Task requirements: Those lines of the material below that fall between its first line and the line with "is (1058, 993).", both included, are to be repeated exactly.

[Opening Input for this task section]

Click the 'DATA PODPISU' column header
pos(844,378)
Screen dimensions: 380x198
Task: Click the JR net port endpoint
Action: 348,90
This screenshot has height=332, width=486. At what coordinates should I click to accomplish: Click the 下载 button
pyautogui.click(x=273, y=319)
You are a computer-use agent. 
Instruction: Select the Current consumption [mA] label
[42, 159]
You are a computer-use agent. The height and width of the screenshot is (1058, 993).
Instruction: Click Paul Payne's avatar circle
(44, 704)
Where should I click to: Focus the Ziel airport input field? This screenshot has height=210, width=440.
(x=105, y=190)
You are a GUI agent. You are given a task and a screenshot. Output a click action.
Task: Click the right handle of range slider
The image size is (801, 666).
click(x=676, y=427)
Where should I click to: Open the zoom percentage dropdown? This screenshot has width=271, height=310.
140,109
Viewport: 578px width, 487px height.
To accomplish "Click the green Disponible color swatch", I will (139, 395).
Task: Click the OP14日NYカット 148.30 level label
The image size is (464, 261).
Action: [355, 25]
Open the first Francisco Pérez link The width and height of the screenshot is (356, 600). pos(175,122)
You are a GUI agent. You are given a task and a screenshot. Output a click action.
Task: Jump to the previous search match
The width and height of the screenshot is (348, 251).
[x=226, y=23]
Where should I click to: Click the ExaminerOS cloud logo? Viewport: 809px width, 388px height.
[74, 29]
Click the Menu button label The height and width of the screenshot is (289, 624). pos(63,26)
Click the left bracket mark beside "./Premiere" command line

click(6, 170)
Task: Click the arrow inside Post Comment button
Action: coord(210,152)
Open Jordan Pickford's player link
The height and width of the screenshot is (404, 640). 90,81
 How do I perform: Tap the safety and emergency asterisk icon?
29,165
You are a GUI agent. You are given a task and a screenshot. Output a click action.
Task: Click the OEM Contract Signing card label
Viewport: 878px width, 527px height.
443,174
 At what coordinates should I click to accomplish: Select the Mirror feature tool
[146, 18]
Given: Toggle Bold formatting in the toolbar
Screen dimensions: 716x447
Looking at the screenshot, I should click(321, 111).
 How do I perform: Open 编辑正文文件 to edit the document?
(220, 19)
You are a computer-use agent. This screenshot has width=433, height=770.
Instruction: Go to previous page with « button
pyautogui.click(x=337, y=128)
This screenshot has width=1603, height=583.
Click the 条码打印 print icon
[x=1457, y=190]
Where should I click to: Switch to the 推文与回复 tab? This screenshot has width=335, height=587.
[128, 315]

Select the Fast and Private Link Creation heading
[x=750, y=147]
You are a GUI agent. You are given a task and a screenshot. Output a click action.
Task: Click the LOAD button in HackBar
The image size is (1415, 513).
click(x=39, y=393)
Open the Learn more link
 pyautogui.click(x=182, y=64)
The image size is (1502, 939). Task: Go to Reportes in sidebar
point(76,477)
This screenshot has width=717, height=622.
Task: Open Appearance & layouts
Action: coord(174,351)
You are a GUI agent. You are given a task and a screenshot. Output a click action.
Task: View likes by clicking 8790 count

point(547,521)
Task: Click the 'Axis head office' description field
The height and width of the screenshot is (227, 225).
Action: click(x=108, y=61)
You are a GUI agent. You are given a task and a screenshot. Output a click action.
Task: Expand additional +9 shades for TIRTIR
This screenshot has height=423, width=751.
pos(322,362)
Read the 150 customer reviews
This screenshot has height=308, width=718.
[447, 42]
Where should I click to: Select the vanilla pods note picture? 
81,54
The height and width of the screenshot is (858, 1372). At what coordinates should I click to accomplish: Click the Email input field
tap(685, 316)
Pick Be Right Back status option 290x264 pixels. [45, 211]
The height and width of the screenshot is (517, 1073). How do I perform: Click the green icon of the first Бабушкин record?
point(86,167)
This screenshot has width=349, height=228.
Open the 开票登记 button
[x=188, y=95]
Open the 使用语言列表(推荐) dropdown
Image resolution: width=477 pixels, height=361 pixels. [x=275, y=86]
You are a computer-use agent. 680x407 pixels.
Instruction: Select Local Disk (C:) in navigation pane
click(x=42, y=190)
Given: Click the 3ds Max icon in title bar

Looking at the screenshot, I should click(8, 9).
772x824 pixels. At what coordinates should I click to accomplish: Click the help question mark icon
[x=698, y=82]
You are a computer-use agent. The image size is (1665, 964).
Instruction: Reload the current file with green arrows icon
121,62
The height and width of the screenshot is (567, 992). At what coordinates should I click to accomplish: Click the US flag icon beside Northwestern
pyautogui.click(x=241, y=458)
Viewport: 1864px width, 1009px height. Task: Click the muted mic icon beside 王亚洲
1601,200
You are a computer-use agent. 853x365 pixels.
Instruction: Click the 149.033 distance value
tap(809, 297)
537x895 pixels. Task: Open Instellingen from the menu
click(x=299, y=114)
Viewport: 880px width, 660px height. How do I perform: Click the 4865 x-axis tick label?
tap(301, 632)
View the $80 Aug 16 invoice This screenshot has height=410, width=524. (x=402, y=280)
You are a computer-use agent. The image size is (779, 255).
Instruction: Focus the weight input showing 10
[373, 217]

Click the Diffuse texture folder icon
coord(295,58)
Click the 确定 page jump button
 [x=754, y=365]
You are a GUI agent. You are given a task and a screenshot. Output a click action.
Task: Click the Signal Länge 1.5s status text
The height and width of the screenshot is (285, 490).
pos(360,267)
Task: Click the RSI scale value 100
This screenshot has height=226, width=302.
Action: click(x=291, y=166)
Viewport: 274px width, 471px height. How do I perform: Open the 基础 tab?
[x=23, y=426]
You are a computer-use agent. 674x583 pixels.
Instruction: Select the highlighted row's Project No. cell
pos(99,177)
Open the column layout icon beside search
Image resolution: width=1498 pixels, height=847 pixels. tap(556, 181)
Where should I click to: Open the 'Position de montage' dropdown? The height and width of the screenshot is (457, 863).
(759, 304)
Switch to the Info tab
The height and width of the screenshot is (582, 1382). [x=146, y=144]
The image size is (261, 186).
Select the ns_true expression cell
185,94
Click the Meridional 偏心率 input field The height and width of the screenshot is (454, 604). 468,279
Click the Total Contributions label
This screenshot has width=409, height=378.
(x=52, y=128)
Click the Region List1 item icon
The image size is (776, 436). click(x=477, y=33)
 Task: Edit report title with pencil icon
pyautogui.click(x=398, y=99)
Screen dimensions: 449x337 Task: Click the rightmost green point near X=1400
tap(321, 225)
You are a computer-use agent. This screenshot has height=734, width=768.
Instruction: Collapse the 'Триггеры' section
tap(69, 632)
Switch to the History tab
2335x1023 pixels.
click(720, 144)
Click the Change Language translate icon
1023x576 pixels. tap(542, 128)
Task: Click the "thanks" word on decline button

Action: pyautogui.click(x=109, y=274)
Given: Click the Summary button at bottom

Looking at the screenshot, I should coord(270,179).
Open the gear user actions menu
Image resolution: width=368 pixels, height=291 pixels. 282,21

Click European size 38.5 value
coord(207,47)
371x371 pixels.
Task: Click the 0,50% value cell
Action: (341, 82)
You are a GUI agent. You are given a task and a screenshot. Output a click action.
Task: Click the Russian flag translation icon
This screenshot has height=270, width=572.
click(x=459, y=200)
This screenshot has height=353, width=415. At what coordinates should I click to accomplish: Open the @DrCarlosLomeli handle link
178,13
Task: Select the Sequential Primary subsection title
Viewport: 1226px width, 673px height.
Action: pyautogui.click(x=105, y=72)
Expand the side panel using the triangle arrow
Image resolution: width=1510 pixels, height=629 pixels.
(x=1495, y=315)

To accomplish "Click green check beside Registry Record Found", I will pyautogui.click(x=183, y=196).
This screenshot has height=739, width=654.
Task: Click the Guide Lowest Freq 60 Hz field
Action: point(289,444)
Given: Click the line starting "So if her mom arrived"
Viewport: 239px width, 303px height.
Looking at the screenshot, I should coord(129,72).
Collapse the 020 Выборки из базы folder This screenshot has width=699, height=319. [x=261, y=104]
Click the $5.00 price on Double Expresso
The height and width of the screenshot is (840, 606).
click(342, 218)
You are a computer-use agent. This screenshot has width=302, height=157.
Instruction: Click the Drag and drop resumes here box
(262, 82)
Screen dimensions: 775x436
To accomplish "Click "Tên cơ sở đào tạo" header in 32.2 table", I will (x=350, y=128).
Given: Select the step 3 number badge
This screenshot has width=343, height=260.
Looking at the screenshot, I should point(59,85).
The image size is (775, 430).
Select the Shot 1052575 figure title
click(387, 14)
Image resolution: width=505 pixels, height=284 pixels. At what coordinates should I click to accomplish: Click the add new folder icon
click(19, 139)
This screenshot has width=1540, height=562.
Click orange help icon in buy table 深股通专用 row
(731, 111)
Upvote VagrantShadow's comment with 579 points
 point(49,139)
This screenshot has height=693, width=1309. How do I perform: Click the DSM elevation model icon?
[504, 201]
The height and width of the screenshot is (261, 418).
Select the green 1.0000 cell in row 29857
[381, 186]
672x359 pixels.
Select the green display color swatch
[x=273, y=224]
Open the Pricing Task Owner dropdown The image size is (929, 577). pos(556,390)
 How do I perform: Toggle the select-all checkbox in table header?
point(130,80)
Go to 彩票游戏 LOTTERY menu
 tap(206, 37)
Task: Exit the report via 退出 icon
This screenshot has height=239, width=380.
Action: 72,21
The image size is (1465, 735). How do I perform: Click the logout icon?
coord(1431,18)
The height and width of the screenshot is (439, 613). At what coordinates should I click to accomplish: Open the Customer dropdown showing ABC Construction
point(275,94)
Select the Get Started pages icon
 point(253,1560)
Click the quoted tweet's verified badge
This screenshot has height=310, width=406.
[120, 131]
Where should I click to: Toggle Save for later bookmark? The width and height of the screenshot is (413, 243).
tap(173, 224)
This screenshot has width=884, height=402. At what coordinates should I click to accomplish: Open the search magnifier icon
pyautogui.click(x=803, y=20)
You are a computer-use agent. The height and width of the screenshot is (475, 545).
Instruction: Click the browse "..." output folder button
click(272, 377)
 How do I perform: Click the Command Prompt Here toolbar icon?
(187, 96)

[Closing Input for this task section]

Written answer:
Click the 'DATA PODPISU' column header
pos(844,378)
Screen dimensions: 380x198
Task: Click the JR net port endpoint
Action: 348,90
This screenshot has height=332, width=486. At what coordinates should I click to accomplish: Click the 下载 button
pyautogui.click(x=273, y=319)
You are a computer-use agent. 
Instruction: Select the Current consumption [mA] label
[42, 159]
You are a computer-use agent. The height and width of the screenshot is (1058, 993).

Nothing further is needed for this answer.